Give again only those lines from the start of the entries through the line holding "Click the Scarlett-2i4-USB/midi_playback_1", leaving them as they are.

┄┄┄┄┄┄

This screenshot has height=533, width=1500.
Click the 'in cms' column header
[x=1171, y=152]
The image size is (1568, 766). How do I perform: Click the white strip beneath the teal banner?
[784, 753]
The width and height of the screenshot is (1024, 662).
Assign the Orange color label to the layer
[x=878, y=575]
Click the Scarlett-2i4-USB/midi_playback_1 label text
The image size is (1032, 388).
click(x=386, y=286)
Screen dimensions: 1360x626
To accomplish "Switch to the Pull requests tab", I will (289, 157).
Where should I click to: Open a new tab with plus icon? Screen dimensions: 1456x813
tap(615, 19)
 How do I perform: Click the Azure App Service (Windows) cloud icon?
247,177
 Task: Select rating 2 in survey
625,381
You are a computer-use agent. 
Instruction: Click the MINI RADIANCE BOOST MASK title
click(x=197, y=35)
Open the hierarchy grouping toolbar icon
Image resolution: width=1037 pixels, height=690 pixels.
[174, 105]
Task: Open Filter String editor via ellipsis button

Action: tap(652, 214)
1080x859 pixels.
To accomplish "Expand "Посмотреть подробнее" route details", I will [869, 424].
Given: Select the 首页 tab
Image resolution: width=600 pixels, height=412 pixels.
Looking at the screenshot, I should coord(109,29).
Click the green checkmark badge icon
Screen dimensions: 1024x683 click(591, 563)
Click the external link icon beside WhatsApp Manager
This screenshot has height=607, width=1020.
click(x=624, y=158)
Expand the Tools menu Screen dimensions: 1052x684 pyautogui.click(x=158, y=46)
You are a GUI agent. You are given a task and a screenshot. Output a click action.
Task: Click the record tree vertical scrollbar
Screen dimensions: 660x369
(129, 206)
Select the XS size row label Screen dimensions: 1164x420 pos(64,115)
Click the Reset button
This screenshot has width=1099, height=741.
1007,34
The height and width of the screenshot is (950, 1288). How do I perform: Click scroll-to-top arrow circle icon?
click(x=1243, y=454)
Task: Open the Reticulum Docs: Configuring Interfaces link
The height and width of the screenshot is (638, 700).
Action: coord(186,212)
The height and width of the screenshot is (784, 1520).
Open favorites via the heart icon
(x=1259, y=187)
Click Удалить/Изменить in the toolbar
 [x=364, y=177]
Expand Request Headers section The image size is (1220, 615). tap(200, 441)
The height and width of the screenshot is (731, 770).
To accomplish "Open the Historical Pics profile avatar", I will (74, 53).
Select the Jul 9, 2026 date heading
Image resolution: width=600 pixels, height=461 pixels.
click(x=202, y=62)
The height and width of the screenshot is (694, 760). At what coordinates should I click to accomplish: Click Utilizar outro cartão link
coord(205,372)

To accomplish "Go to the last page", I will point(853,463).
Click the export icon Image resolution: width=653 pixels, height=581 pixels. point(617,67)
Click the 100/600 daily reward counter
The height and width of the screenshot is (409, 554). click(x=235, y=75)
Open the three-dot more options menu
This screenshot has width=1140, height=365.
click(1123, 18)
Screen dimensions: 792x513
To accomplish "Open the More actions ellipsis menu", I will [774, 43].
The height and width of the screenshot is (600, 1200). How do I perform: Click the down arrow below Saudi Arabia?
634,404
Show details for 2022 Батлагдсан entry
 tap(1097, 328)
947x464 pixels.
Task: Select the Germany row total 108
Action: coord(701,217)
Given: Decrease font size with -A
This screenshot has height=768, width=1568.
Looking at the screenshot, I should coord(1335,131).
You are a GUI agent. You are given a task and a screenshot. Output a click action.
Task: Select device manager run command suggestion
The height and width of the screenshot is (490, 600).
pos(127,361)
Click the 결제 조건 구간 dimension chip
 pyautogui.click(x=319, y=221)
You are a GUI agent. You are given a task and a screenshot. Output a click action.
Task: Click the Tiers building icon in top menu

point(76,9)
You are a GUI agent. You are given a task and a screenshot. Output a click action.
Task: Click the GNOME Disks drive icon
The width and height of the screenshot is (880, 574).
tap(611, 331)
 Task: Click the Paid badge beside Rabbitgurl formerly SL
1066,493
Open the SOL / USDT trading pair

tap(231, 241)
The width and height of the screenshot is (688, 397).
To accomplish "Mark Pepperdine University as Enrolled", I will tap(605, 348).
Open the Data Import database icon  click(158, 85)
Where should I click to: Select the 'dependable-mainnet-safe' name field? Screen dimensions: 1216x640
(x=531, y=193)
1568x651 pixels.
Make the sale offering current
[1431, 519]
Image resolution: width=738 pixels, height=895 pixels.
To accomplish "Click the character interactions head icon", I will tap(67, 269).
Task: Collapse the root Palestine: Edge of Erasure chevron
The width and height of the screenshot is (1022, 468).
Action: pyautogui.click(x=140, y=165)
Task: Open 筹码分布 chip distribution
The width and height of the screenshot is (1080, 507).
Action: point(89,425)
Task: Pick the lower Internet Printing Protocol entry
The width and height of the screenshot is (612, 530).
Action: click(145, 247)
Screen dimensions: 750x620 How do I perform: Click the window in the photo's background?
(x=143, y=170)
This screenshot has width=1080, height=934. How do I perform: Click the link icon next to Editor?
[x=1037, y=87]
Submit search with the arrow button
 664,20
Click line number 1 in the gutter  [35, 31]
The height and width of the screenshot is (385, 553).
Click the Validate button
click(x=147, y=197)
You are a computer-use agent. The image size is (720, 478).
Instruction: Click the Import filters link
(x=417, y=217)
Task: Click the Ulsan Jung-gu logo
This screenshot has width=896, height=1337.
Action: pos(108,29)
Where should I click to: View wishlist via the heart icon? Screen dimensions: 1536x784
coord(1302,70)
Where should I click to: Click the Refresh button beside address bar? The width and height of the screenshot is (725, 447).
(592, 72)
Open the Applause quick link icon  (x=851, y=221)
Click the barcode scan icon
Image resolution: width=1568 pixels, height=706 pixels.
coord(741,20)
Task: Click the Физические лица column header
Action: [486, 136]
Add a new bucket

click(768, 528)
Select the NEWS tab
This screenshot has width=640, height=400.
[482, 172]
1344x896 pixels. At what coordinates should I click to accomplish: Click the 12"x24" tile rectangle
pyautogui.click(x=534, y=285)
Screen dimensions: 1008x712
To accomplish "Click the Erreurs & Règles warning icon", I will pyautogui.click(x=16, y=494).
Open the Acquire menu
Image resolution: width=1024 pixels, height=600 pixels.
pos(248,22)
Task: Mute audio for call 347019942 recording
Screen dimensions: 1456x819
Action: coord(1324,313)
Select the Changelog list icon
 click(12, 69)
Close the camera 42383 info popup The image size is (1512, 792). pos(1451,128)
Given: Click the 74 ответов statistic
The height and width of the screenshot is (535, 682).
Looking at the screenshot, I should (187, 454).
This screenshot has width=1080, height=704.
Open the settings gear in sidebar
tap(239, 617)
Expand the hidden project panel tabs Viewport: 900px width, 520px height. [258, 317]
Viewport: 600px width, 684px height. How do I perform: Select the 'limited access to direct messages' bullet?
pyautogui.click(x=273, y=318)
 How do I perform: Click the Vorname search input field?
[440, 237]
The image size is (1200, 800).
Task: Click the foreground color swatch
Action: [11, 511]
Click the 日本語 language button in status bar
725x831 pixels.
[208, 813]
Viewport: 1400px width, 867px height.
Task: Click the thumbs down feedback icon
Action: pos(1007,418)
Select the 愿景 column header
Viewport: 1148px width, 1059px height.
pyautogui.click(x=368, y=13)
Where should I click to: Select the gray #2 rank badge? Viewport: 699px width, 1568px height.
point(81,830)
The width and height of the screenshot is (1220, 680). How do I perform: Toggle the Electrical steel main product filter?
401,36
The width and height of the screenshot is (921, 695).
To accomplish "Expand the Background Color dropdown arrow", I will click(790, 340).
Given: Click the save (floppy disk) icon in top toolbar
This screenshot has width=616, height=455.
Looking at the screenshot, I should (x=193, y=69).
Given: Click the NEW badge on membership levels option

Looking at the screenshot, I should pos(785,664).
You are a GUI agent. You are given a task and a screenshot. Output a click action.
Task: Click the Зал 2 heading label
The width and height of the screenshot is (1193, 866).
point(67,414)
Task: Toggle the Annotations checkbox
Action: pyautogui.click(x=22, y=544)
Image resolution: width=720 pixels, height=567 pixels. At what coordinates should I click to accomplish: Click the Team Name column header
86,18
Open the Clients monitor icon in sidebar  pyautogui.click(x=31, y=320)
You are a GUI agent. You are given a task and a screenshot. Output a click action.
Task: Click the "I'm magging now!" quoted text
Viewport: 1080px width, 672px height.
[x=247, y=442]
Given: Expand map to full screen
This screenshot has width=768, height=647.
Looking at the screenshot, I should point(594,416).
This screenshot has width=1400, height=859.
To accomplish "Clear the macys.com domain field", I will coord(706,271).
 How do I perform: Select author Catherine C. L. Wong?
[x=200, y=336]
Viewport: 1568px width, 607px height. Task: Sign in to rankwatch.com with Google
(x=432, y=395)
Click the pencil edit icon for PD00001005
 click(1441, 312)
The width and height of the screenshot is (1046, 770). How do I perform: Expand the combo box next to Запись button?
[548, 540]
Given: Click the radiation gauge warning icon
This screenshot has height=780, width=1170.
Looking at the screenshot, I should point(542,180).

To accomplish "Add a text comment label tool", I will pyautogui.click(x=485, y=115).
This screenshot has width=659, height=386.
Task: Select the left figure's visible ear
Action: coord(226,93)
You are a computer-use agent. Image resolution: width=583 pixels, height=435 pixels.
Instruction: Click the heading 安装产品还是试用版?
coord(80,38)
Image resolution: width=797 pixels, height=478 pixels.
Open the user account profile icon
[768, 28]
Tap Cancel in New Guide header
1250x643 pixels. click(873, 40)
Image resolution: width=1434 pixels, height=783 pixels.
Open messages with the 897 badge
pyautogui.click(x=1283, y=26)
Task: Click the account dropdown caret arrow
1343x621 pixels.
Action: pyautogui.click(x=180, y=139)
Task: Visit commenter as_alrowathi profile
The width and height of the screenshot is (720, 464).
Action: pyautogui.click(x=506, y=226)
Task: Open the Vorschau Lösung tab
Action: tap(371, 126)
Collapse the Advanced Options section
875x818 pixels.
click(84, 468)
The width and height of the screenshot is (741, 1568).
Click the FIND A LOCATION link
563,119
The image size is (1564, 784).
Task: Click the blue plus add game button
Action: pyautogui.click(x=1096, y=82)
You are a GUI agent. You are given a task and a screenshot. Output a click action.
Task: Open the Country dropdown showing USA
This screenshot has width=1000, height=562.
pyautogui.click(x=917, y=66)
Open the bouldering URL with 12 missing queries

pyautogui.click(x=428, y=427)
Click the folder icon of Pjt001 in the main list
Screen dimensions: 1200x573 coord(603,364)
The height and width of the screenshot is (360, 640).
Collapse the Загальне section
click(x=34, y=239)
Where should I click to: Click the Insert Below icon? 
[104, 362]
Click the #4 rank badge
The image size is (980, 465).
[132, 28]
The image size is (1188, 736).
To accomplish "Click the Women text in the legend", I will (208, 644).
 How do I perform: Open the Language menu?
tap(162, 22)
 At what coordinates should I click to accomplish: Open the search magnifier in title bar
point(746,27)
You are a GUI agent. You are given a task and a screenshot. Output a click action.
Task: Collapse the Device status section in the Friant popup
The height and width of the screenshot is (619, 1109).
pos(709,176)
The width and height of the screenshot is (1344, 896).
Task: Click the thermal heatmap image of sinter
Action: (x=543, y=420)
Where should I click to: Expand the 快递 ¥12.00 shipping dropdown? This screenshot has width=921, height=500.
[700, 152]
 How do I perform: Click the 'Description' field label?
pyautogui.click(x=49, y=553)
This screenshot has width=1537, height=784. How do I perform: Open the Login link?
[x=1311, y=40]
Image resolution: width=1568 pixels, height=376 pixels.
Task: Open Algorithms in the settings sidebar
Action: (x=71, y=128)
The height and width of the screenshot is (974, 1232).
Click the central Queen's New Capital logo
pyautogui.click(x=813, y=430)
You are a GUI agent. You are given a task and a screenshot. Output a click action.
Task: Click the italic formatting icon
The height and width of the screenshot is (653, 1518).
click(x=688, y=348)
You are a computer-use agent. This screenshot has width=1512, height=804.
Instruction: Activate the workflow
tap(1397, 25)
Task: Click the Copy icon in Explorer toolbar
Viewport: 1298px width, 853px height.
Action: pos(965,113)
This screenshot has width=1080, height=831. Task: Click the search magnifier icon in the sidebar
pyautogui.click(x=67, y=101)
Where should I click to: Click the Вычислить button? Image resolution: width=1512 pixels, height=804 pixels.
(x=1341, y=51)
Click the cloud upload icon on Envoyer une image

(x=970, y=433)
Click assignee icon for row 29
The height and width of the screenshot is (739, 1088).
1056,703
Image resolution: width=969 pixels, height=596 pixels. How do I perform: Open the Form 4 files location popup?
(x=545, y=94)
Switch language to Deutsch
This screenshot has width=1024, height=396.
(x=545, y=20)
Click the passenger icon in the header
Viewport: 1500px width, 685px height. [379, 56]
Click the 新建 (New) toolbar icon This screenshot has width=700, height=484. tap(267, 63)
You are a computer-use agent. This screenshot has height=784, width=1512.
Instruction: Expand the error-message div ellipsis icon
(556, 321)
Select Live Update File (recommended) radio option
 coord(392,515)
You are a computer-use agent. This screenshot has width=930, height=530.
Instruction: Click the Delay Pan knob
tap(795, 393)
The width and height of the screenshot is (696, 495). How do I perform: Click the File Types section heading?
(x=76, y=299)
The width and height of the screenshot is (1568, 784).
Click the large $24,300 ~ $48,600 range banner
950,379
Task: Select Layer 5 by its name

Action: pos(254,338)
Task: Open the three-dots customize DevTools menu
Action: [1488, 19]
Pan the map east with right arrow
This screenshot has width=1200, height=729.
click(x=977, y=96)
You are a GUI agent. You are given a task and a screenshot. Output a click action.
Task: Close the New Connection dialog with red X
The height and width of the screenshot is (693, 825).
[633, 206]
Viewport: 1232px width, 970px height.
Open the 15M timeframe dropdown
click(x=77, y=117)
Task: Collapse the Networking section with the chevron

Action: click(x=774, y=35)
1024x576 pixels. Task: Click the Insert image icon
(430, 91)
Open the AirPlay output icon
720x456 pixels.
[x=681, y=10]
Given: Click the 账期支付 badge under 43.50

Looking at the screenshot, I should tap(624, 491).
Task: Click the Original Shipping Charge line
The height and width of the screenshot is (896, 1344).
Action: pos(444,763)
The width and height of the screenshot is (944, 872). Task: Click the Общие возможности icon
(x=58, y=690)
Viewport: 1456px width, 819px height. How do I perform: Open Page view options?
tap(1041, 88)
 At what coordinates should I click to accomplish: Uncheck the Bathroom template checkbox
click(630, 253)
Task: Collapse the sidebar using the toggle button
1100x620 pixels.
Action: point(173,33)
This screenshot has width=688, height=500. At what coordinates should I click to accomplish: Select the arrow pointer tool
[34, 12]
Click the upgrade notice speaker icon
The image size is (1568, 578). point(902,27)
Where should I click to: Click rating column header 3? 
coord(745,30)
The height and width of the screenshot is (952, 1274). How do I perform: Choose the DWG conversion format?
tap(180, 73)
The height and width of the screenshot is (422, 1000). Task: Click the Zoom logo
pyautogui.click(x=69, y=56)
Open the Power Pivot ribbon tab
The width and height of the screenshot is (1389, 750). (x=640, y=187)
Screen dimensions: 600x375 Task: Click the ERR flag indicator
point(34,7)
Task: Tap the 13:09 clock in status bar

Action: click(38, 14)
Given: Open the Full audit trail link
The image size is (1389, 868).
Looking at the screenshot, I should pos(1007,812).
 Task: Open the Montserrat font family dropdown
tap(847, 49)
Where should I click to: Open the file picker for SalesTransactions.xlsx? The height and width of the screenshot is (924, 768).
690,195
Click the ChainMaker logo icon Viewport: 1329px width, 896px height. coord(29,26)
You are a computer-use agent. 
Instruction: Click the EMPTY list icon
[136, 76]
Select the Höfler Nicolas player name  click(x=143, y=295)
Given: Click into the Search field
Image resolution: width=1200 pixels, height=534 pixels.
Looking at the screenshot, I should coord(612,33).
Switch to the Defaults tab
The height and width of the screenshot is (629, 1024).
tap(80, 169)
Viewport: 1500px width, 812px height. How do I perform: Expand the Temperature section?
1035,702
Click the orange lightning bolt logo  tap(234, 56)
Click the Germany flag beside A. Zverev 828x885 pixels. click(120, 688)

┄┄┄┄┄┄

**TASK RESULT**:
This screenshot has height=533, width=1500.
Click the 'in cms' column header
[x=1171, y=152]
The image size is (1568, 766). How do I perform: Click the white strip beneath the teal banner?
[784, 753]
The width and height of the screenshot is (1024, 662).
Assign the Orange color label to the layer
[x=878, y=575]
Click the Scarlett-2i4-USB/midi_playback_1 label text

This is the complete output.